Page text:
* Start *

Governor of Egypt
- In office January 664 – February 664
- Monarch: Mu'awiya I (r. 661–680)
- Preceded by: Amr ibn al-As
- Succeeded by: Utba ibn Abi Sufyan

Personal details
- Died: 684
- Relations: Banu Sahm (clan);
- Parent: Amr ibn al-As (father);

= Abd Allah ibn Amr ibn al-As =

Companion of the Islamic prophet Muhammad (died 684)

Abū Muḥammad 'Abd Allah ibn Amr ibn al-As (أَبُو مُحَمَّدِ عَبۡدُ ٱللهِ بْنُ عَمْرِو بۡنِ ٱلۡعَاصِ ٱلسَّهْمِيُّ ٱلۡقُرَشِيُّ; died 684 CE) was the son of Amr ibn al-As and a companion of the Islamic prophet Muhammad. He was the author of "Sahifah al-Sadiqah" ("The Truthful Script", ), the first known hadith compilation document. The document contained about one thousand of prophet Muhammad's narrations.

== Biography ==
Abd Allah ibn Amr embraced Islam in the year 7 AH (c. 628 CE), a year before his father, Amr ibn al-As. Muhammad was said to have shown a preference for Abd Allah ibn 'Amr due to his knowledge. He was one of the first companions to write down the Hadith, after receiving permission from Muhammad to do so.

Abd Allah witnessed some of the battles under Muhammad. He participated in the Battle of Siffin as he was obliged to follow his father in the ranks of Mu'awiya. He led the right wing of the army, though he did not take part in the actual fighting. He was said to have regretted his participation.

Abd Allah succeeded his father Amr as governor of Egypt for a few weeks in early 664 before Mu'awiya, who had become caliph in 661, appointed his own brother Utba ibn Abi Sufyan to the post.

* End *

Required work:
1. According to the article on Abd Allah ibn Amr ibn al-As, in what year did he embrace Islam?
2. Write a continuation of the article on Abd Allah ibn Amr ibn al-As, beginning after its final sentence.
The records are independent material, unrelated to the article on Abd Allah ibn Amr ibn al-As.

[Excerpt from a dataset]
* Start *

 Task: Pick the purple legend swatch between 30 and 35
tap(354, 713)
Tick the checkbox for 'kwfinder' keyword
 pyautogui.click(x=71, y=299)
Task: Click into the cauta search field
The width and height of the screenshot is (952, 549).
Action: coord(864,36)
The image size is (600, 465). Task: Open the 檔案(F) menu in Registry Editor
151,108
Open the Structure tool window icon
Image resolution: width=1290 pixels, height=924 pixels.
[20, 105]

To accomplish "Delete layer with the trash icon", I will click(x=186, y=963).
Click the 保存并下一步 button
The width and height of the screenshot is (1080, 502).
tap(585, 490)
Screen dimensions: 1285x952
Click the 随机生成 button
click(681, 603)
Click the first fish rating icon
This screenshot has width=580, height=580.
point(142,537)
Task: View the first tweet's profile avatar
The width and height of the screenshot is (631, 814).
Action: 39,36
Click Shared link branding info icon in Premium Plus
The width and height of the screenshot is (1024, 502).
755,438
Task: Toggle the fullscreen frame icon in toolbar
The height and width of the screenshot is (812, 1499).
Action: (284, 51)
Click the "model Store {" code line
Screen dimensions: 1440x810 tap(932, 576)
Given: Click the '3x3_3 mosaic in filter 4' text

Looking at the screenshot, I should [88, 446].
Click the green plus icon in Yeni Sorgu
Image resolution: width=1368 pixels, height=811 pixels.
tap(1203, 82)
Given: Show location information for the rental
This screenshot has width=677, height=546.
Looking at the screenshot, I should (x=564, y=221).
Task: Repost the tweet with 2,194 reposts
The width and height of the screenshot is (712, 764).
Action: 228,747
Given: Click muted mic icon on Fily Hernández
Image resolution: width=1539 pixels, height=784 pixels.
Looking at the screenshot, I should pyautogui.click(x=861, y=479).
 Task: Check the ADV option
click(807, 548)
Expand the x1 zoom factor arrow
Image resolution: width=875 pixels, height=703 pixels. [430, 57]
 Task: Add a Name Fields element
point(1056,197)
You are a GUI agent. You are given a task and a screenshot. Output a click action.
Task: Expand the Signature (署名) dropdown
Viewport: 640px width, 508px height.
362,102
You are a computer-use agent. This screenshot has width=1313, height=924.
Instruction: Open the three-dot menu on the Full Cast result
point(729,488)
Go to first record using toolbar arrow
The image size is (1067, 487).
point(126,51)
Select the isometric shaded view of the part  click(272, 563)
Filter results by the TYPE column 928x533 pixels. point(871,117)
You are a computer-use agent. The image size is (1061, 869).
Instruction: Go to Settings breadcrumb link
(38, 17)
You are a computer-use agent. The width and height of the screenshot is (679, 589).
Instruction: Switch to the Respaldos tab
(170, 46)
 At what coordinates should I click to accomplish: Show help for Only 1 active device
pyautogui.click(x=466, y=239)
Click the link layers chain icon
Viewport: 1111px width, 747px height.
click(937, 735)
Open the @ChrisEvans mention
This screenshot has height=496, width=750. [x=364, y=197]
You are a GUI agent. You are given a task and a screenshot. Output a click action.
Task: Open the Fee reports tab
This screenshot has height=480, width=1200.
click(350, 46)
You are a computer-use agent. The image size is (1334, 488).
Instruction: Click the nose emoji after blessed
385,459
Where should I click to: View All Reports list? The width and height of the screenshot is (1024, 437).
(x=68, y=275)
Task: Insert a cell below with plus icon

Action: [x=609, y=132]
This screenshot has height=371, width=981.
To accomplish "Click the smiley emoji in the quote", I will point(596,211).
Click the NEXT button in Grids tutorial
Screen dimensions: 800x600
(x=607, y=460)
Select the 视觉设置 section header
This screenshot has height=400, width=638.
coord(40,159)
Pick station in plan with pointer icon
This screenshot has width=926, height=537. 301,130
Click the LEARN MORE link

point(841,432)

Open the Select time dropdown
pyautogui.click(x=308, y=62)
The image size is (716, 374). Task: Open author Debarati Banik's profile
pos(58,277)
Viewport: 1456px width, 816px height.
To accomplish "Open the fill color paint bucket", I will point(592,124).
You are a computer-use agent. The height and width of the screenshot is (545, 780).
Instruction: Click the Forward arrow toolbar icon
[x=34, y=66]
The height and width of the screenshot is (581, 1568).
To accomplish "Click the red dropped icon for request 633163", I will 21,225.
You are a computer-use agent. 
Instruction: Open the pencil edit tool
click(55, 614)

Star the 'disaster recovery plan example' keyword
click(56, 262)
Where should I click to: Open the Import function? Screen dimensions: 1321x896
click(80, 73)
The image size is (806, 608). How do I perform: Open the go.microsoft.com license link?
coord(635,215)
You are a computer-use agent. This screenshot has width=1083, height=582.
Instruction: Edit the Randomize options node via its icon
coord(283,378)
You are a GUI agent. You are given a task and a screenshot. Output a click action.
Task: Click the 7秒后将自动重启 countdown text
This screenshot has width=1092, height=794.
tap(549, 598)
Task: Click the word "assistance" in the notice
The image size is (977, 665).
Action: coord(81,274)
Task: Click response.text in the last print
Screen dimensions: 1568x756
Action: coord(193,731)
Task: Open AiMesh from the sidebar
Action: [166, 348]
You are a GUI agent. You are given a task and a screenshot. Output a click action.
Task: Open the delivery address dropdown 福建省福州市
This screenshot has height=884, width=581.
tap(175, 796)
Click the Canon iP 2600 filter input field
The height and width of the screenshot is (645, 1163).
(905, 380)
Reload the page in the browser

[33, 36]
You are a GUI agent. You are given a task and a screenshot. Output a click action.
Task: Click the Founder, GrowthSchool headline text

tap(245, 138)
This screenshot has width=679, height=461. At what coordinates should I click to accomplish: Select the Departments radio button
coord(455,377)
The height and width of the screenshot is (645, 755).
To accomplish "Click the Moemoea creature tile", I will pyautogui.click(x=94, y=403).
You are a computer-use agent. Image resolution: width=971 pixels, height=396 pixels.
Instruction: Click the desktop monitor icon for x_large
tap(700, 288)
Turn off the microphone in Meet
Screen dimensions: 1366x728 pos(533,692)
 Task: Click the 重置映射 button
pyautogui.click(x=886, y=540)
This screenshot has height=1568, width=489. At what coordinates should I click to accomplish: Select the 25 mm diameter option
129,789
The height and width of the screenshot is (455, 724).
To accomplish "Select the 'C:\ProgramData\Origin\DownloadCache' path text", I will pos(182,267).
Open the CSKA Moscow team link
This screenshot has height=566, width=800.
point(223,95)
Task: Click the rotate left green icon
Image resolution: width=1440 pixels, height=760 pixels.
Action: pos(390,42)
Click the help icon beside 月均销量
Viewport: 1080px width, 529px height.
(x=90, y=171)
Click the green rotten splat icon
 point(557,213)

* End *

Results:
1. He embraced Islam in 7 AH (c. 628 CE), a year before his father.

2.
== Character ==
Known as one of "four Abadillah" Faqīh, a group of companions known for their Sharia expertise who shared the same name, the other three were Abdullah ibn Umar, Abdullah ibn Zubayr, and Abdullah Ibn Abbas.

Abu Huraira, considered one of the most prolific hadith narrator, said that Abd Allah ibn 'Amr was more knowledgeable than he was.

His work Al-Sahifah al-Sadiqah remained in his family and was used by his grandson 'Amr ibn Shu'ayb. Ahmad ibn Hanbal incorporated the whole of the work of Abd Allah ibn 'Amr in his voluminous book Musnad Ahmad ibn Hanbal, thereby covering the missing Al-Sahifah al-Sadiqah which was written in the days of Muhammad.

== Sources ==
- Foss, Clive (2009). "Egypt under Muʿāwiya Part I: Flavius Papas and Upper Egypt"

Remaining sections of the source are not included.